Al interior de los distintos partidos políticos que entrarán en pugna por conservar o, en su defecto, arrebatar esas 17 gubernaturas hay expectación, nerviosismo y preocupación. Por eso, las semanas y meses venideros, una vez que se defina el derrotero que tendrá la reforma electoral que se está cocinando, serán muy importantes para todos.
Enfocándonos exclusivamente en la elección de gubernaturas para el 2027, empecemos por enumerar a los estados donde se celebrarán comicios: Aguascalientes, Baja California, Baja California Sur, Campeche, Chihuahua, Colima, Guerrero, Michoacán, Nayarit, Nuevo León, Querétaro, Quitana Roo, San Luis Potosí, Sinaloa, Sonora, Tlaxcala y Zacatecas. La repartición actual de estos estados nos dice que el Movimiento de Regeneración Nacional (Morena) gobierna en 12, el Partido Acción Nacional (PAN) en tres, Movimiento Ciudadano (MC) en uno y el Partido Verde Ecologista de México (PVEM) también en uno.
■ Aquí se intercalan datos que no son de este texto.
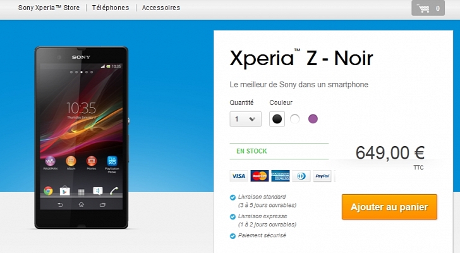Viewport: 460px width, 253px height.
Task: Click the Livraison expresse checkmark icon
Action: (233, 216)
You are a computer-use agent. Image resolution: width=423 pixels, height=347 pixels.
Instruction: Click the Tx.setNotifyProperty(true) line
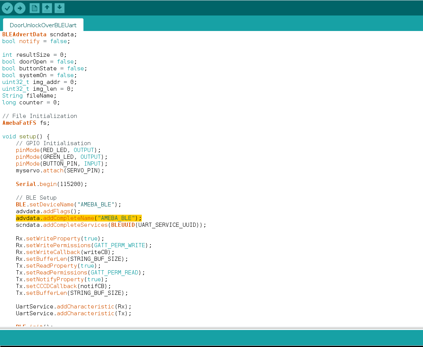[61, 279]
Las matemáticas más simples arrojan un apabullante dominio guinda.
Sin embargo, de acuerdo a encuestas tempraneras y a proyecciones derivadas del desempeño de los actuales gobernadores, todo indica que un grueso del electorado que acudirá a las urnas aplicará lo que conocemos como el “voto de castigo”, pricipalmente en Campeche (con Layda Sansores), Chihuahua (con Maru Campos), Colima (con Indira Vizcaíno), Guerrero (con Evelyn Salgado), Michoacán (con Alfredo Ramírez), Nuevo León (con Samuel García), Sinaloa (con Rubén Rocha), Tlaxcala (con Lorena Cuéllar) y Sonora (con Alfonso Durazo), lo que significa que nueve de las 17 gubernaturas, más de la mitad, podrían cambiar de manos el año próximo y el gran perdedor, de confirmarse esta tendencia, sería Morena, pues las pésimas gestiones de siete de sus mandatarios estatales dejarían muy mal parado al partido guinda a partir del 7 de junio de 2027.
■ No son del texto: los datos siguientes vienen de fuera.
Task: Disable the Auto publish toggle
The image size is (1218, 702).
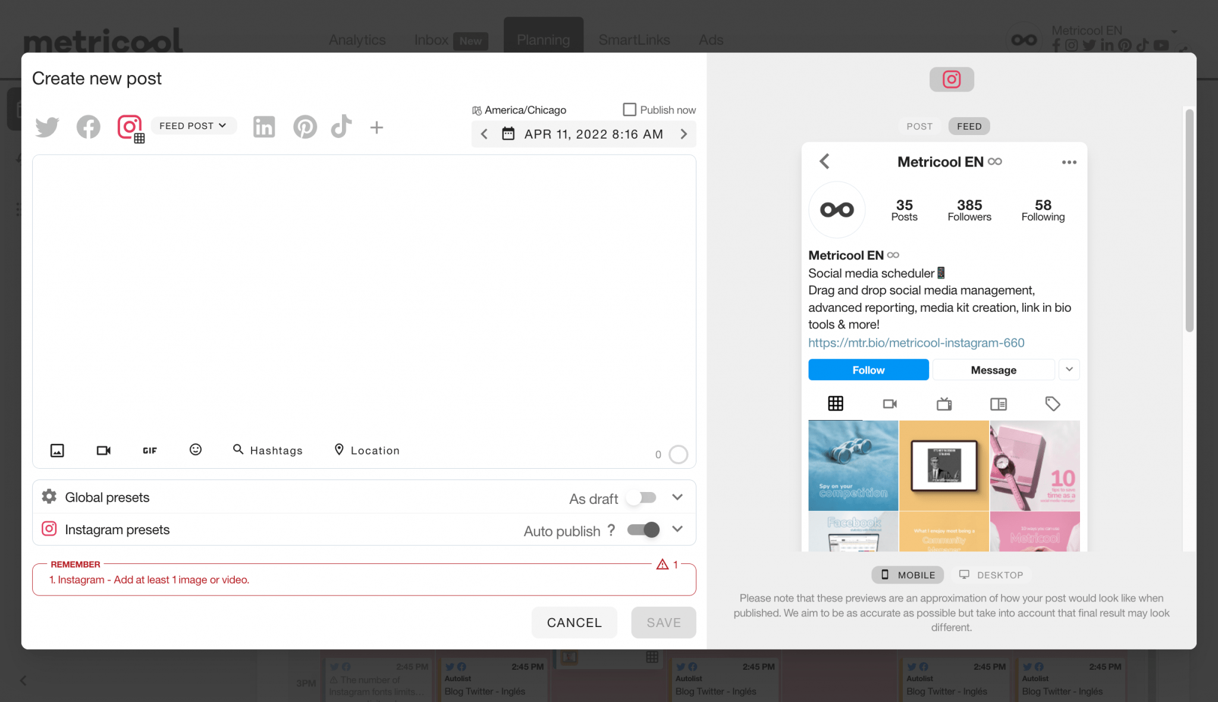Action: click(x=643, y=529)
En menor medida también se verían afectados los naranjas, pues cederían una de las dos gubernaturas que tienen (el 50%) y los blanquiazules una de las tres que ostentan (el 33%). Para ambos serían pérdidas verdaderamente significativas, pero si Morena no aprieta tuercas de aquí al día de la elección en esos estados donde sus gobernadores no han entregado buenas cuentas sin dudas estarían firmando un domingo catastrófico.
Y el termómetro que nos permite perfilar este escenario proviene del Ranking Mitofsky de Gobernadores de enero de 2026, el cual arroja que prácticamente todos estos mandatarios estatales se ubican de media tabla para abajo en lo que respecta a índices de aceptación. Sí, cinco de ellos (Campos, Cuéllar, Rocha, Durazo y Ramírez) están por encima del 50% de aprobación, pero de panzazo, nada qué presumir. Pero el resto (Vizcaíno, García, Salgado y Sansores) de plano si andan por la calle de amargura, apenas rayando el 40%.
Esto sólo significa una cosa: Focos rojos.